» DIRECTIVE:
Print each of the items below word for word, and leave the pictures out.
## START
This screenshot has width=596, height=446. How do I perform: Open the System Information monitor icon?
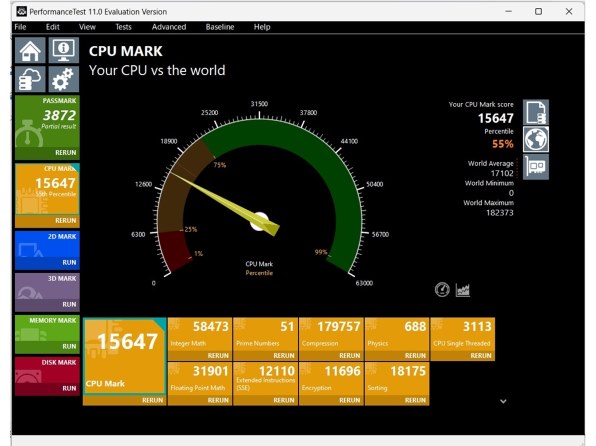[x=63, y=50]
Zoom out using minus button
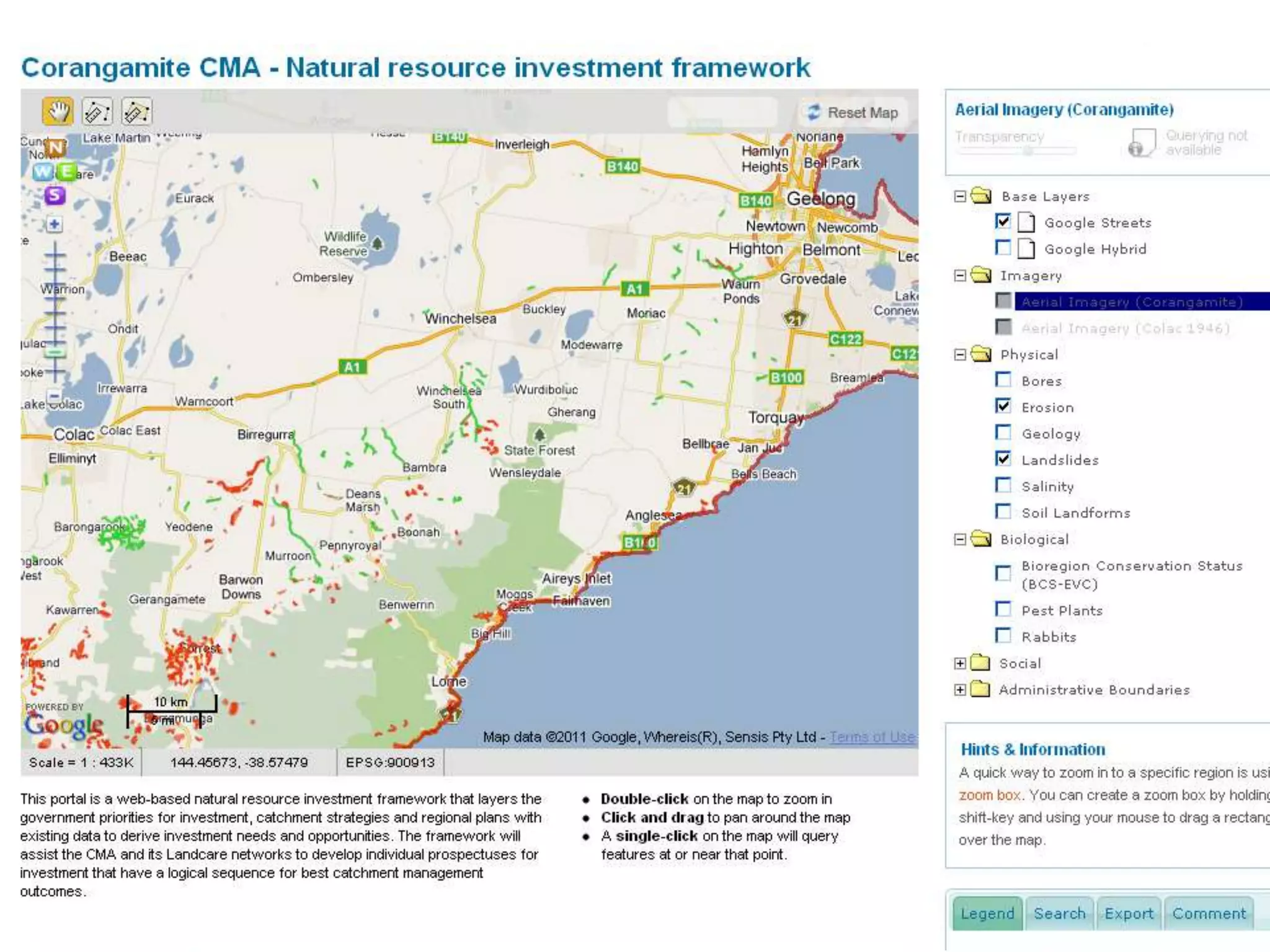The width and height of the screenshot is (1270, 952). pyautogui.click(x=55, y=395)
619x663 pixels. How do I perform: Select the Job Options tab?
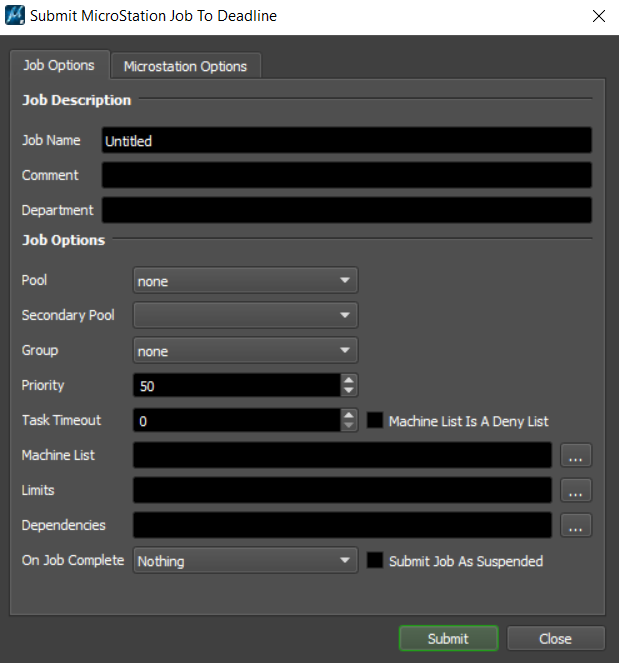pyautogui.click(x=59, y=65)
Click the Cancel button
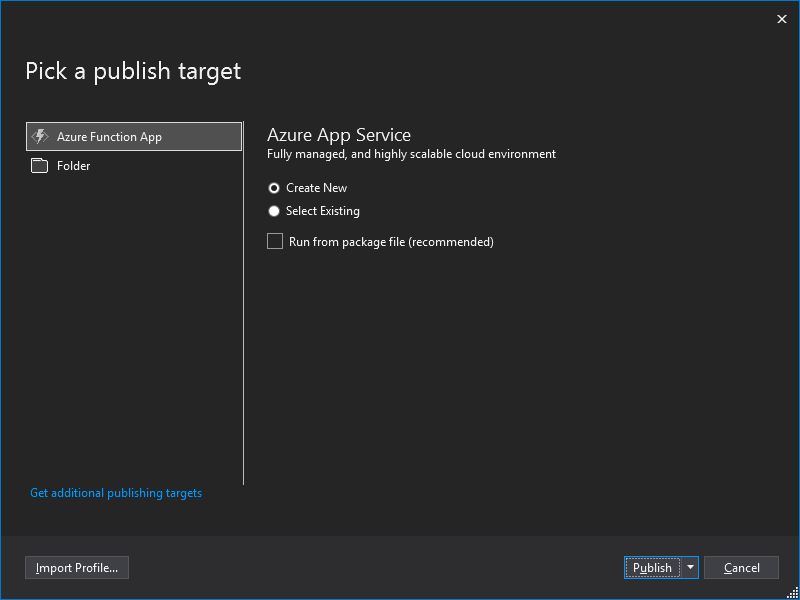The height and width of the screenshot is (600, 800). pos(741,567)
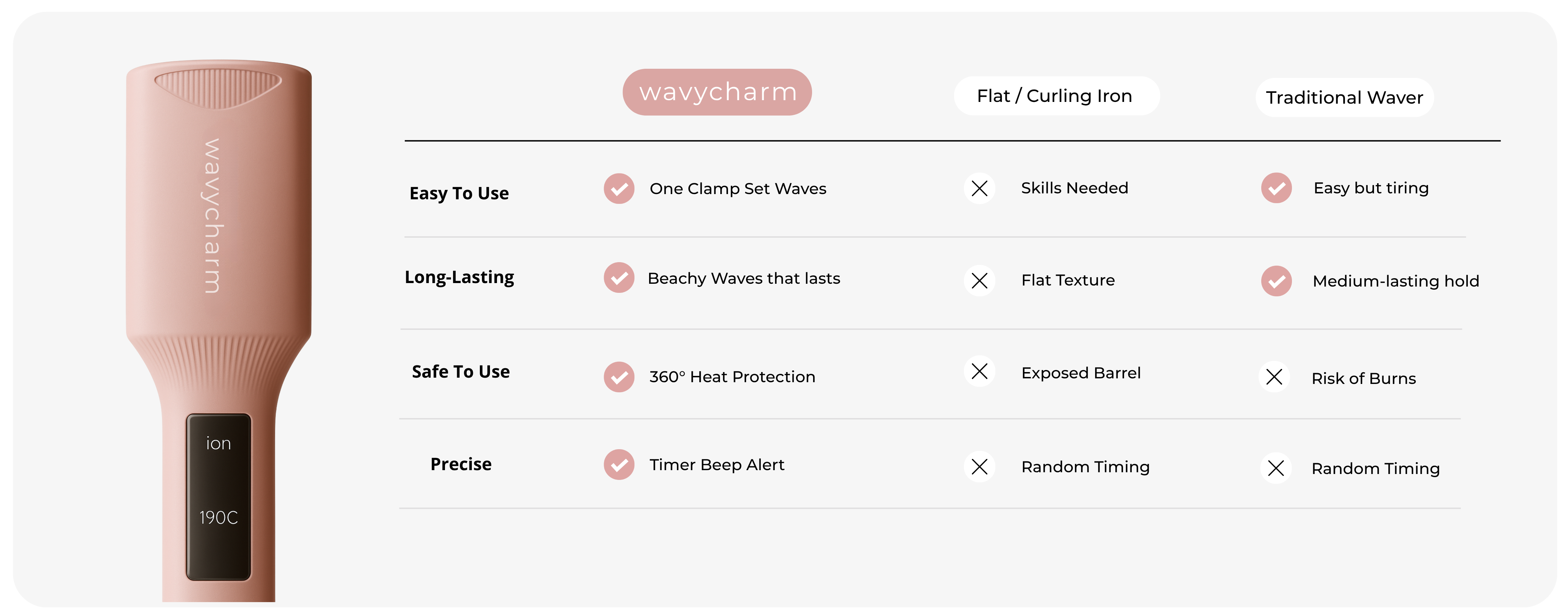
## END
» PROBLEM SOLUTION:
This screenshot has width=596, height=446. How do I perform: Open the System Information monitor icon?
[x=63, y=50]
Zoom out using minus button
The width and height of the screenshot is (1270, 952). pyautogui.click(x=55, y=395)
619x663 pixels. How do I perform: Select the Job Options tab?
pyautogui.click(x=59, y=65)
Click the Cancel button
The height and width of the screenshot is (600, 800). pos(741,567)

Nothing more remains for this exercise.